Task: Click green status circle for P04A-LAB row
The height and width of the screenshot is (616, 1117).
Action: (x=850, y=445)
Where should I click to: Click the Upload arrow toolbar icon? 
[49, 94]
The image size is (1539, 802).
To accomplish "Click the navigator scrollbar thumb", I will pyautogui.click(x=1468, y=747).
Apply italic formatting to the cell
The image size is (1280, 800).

--

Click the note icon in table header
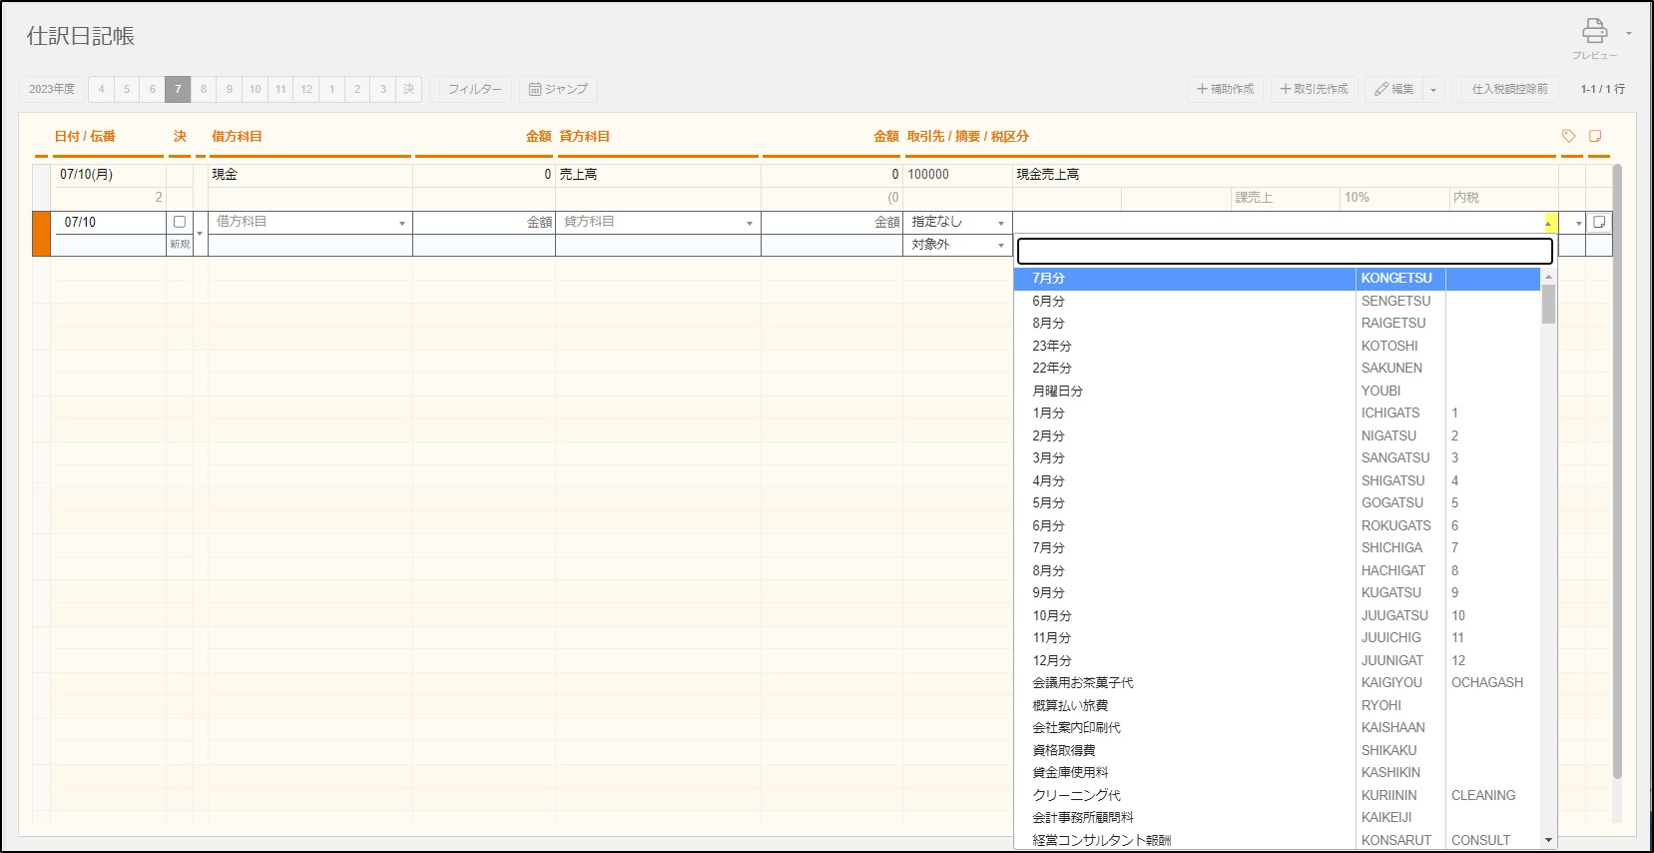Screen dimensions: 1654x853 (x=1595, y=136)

# Problem statement
In the records above, the lines containing the string "image" should be counted; give only the total.

# Output for this exercise
2